§ **PROBLEM TO SOLVE**:
Once you reach the line with "335x602 pixels. Task: Select" in the material below, copy each line exactly up to and including the line with "step 1 circle", and skip the pictures.

§ **THE DATA**:

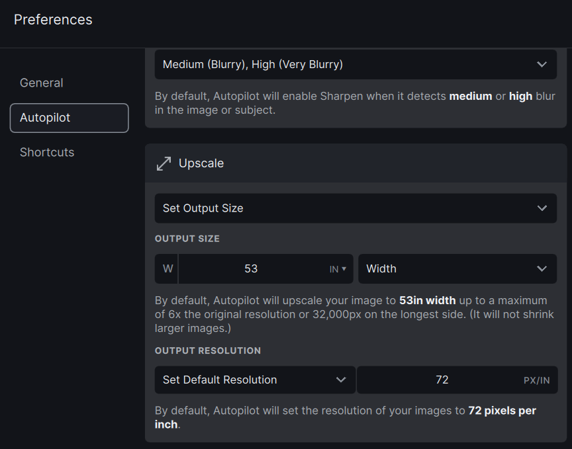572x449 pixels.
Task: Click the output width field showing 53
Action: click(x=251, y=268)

---

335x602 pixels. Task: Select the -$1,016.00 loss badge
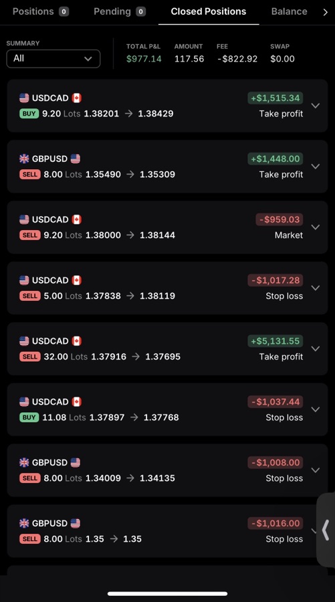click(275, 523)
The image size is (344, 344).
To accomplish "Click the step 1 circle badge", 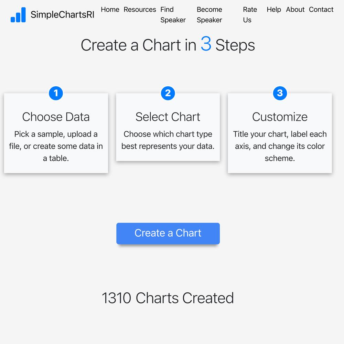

* * *

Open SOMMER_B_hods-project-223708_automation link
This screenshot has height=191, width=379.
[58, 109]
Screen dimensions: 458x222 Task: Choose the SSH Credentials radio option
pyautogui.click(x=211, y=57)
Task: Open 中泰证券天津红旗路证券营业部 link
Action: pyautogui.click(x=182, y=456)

§ **EXERCISE SOLUTION**:
335x602 pixels. Task: Select the -$1,016.00 loss badge
click(275, 523)
The image size is (344, 344).
To accomplish "Click the step 1 circle badge", 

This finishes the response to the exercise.